As we move into the what is traditionally the coldest month of the year from what was a pretty Wintery end to January, we should all console ourselves with the thought that we only have one more month of winter before spring should make an appearance. 🙂
Not that it’s a given nowadays with our changing climate that spring starts in March, maybe this year will be a late one?
Last night I watched the latest episode in an excellent series called “The Coffee Trail”, on Beeb2. This week it came from Vietnam, home of Asian coffee production and producer of the vastly inferior (IMHO) , Coffea Robusta bean, the harsher tasting, less smooth coffee bean that goes into most of our instant stuff. What caught my notice was the question of unsustainability of their industry due to over-fertilisation and more relevantly, climate change. The farmers remarked on ‘more extreme weather’ as a threat to their industry: heavier, more intense rainfall, extremes of heat and drier periods of weather / drought. It struck a chord with me how our weather patterns are working against the sustainability of golf in particular.
Unless you have a USGA-spec rootzone, (and a well-built one at that) then greens become tricky to maintain from October to March, due to our pattern of high rainfall at the back end of the year and elevated levels of disease. Even if you have this, without sand-capping the whole site, how do golfers get to them without splashing through heavy fairways and approaches.

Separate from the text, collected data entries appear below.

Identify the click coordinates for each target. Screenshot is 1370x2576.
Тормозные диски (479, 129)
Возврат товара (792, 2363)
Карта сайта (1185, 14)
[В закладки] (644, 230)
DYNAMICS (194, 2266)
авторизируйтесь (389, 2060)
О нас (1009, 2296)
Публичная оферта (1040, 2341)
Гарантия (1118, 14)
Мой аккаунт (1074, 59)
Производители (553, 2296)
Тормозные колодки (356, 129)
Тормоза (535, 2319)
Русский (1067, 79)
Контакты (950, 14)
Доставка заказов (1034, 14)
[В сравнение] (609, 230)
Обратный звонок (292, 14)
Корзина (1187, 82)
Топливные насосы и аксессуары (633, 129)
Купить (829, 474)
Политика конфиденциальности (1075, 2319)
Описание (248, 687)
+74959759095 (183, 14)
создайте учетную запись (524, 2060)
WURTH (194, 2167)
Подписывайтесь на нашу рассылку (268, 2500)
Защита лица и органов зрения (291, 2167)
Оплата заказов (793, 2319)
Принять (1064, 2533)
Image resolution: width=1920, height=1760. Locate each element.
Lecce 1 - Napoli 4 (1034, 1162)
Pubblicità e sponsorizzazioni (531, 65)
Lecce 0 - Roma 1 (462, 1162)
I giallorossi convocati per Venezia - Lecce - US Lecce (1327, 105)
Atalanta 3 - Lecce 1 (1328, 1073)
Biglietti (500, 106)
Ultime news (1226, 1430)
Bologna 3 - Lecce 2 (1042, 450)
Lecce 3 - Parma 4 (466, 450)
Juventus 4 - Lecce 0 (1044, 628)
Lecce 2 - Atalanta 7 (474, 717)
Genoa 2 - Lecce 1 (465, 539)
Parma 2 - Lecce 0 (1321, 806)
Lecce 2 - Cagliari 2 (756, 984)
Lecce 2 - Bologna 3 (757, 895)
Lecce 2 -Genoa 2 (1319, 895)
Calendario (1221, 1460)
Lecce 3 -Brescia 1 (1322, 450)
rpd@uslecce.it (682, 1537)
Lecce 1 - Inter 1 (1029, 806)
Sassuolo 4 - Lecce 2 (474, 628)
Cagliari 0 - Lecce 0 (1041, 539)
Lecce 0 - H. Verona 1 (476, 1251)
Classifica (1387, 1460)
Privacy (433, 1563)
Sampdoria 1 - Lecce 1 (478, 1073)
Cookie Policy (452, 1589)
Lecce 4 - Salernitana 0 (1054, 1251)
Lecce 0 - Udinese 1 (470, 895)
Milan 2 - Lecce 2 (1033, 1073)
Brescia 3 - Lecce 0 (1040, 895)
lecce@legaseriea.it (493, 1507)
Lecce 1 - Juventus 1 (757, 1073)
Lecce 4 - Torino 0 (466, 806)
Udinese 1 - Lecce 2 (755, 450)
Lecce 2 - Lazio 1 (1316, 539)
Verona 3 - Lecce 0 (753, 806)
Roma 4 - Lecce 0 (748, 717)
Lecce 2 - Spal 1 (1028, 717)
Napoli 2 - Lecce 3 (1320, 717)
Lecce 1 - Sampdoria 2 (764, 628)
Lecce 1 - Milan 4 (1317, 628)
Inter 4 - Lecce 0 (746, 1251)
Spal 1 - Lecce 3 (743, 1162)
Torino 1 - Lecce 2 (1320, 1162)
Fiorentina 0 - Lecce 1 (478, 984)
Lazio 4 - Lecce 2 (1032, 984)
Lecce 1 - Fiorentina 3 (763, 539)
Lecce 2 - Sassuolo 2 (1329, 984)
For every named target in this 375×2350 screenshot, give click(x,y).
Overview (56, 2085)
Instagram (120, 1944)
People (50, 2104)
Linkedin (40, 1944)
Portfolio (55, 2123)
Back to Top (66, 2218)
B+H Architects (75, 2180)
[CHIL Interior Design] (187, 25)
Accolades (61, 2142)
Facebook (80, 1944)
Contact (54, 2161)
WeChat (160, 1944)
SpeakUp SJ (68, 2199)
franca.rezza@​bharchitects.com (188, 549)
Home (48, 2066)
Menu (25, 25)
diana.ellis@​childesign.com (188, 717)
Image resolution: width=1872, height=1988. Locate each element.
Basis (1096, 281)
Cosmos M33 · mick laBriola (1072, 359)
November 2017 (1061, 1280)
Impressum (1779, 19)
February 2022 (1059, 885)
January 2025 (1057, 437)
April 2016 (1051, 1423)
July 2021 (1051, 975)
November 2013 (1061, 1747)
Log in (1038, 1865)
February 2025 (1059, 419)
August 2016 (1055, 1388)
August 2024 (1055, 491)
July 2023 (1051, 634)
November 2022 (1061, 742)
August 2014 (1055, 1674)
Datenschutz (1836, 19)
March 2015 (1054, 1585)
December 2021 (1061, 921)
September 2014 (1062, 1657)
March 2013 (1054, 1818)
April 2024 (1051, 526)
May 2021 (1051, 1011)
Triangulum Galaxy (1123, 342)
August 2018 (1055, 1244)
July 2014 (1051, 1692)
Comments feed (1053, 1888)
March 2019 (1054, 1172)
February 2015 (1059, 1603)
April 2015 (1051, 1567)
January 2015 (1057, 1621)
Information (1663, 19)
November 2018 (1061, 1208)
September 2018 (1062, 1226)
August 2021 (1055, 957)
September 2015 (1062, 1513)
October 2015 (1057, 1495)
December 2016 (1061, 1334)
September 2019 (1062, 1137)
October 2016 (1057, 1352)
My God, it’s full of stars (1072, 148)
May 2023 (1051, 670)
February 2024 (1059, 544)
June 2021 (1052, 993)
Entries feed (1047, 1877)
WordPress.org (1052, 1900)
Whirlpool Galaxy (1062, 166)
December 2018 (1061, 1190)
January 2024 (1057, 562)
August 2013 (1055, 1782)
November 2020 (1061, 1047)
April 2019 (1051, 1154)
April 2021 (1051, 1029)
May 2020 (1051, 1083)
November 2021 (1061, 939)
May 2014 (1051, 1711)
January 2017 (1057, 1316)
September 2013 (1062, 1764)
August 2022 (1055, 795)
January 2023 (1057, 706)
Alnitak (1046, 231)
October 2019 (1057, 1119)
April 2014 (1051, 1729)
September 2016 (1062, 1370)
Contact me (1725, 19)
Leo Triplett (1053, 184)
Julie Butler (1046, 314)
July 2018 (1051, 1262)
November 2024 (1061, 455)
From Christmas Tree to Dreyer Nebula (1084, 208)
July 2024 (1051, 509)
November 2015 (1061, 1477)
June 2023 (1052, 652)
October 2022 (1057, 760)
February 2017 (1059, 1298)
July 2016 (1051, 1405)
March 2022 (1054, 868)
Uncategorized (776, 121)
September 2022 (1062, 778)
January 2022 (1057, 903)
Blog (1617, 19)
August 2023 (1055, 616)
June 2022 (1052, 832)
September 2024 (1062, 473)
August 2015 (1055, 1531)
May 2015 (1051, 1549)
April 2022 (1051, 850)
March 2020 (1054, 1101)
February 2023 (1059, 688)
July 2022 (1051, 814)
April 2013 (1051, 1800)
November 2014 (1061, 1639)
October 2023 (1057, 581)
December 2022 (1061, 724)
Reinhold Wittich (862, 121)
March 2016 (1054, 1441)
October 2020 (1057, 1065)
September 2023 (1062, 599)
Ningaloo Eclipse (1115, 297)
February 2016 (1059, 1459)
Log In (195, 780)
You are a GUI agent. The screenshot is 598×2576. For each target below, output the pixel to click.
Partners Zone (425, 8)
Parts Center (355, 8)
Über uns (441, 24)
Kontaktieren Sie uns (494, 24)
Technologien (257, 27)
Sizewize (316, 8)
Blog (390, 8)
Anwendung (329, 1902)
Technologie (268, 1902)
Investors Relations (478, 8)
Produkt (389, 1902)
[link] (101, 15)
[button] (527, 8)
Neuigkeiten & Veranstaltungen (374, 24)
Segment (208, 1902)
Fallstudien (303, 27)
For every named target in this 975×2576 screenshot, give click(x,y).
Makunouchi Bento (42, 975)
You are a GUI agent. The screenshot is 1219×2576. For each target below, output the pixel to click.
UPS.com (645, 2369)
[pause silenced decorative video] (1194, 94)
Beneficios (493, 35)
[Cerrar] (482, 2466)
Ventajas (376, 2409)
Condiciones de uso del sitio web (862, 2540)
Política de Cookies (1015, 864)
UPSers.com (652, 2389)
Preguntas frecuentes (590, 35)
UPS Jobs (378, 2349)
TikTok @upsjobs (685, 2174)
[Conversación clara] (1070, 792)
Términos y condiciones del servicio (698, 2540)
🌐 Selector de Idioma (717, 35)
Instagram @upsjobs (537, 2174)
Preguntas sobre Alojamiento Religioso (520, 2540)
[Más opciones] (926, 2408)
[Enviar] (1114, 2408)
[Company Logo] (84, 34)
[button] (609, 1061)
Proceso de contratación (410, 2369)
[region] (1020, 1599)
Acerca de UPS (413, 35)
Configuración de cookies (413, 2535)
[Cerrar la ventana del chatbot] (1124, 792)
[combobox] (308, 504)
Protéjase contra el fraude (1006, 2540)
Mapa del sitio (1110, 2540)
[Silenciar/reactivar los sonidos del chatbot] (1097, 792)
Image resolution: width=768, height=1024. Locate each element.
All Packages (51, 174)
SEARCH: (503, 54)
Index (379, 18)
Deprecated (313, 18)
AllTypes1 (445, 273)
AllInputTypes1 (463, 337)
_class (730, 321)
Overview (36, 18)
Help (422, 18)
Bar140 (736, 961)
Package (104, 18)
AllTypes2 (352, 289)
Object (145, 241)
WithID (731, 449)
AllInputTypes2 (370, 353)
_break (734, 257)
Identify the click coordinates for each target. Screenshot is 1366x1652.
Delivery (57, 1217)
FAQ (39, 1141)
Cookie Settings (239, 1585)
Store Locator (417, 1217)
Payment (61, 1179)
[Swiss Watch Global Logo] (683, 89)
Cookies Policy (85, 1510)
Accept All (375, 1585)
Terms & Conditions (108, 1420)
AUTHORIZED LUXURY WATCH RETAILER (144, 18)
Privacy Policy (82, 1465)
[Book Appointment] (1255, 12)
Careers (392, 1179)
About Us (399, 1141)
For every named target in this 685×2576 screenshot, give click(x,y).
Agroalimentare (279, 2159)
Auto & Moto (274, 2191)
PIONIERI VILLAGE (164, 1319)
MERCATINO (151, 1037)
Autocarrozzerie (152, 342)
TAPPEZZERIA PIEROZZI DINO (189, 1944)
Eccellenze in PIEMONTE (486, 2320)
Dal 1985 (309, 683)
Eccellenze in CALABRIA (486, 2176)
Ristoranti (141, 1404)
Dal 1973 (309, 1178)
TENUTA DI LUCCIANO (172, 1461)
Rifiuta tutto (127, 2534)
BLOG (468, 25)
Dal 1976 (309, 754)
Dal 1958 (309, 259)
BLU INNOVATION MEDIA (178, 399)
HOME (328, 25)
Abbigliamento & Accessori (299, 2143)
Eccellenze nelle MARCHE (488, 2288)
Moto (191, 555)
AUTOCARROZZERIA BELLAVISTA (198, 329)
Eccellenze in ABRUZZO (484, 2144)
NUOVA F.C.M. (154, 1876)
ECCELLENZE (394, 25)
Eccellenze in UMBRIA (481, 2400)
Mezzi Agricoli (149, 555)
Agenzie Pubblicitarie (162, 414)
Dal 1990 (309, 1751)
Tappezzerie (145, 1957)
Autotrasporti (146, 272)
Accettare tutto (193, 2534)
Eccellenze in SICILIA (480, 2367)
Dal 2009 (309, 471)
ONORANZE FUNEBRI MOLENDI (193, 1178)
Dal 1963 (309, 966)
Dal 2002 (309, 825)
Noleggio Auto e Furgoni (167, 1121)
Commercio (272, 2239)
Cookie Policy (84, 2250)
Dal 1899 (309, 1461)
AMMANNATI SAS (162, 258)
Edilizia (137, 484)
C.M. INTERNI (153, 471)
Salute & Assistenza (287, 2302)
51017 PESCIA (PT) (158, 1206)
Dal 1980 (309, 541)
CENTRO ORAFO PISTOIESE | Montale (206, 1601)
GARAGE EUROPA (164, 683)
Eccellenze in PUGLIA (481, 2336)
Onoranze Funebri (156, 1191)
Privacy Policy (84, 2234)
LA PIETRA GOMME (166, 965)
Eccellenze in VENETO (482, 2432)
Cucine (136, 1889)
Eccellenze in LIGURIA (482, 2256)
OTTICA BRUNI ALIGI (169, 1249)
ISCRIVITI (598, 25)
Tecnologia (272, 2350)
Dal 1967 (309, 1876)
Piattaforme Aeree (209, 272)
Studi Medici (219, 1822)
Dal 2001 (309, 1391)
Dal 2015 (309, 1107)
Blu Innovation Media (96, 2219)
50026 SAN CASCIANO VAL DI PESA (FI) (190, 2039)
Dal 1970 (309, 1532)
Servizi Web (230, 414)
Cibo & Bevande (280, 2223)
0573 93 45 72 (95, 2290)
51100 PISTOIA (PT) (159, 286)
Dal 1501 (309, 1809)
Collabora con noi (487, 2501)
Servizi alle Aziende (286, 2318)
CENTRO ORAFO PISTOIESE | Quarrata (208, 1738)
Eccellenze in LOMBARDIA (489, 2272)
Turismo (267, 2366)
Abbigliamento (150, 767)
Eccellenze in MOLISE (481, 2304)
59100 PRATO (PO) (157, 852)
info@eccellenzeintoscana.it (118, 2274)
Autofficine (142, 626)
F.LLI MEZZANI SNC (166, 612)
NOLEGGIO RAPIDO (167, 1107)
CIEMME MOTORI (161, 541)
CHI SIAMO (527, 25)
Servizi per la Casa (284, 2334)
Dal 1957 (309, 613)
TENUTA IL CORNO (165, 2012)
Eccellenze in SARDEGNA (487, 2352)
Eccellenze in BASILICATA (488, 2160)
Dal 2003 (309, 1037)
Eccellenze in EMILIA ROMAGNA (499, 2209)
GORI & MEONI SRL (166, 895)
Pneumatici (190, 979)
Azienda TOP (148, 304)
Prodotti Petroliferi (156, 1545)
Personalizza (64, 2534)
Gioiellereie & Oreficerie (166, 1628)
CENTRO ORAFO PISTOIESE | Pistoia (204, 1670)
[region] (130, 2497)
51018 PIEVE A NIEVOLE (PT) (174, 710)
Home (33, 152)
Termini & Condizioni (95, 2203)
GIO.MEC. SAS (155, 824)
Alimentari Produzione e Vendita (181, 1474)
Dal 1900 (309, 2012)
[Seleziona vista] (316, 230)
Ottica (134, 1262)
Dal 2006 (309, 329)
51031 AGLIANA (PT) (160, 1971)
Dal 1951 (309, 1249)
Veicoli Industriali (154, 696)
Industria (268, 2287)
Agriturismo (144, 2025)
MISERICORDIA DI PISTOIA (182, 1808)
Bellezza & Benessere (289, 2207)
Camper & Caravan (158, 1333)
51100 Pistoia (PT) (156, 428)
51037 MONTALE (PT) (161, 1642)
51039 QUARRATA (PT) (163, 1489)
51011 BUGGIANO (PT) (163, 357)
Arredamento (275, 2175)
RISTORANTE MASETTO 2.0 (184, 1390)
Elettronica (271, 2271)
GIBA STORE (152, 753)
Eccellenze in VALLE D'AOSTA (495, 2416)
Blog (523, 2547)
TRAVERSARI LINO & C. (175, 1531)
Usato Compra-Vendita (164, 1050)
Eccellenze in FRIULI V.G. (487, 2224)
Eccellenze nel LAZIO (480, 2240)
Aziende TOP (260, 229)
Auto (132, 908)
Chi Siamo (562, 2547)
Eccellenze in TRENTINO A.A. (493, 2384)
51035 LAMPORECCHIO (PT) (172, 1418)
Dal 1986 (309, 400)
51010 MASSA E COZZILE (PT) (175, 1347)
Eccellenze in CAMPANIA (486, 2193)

Looking at the weather this weekend, you’d have to be mad to want to go out and play a game of golf, wouldn’t you?
Shortly after typing this I mused on the fact that yesterday was the start of the Midlands fly fishing season at Thornton reservoir, near Leicester and yes there were plenty of mad people, myself included, sitting in boats in a negative windchill, just hankering to get out there and fish again, after 3 months of abstinence. Our generation are much hardier though than the one following us and less connected by an electronic umbilical chord to the latest PlayStation or I-Pad, god knows how you get those guys outside, without using a Cattle Prod! 🙂
So what do we have to look forward to this week ?
Well, a spell of settled, cold, but crucially dry weather is on the cards for most of us once the Atlantic high moves in from mid-week.
General Weather Situation
Starting off the week we have a dry, cold Monday for many after a hard frost. We aren’t totally out of the woods yet from a snow perspective as on Monday we have some snow showers over south west Munster and east Leinster, so I expect a nice Christmas cake topping on the Sugar Loaf 🙂 Those snow showers are also working down the west coast of the U.K, so a mixture of rain, sleet and snow expected for western and central Scotland, north west England, Wales and over the higher ground down in the south-west. Away from this it promises to be a settled, dry day, with hazy sunshine and a much lighter, north-westerly wind. Temperatures will remain at or just above freezing for most of the day.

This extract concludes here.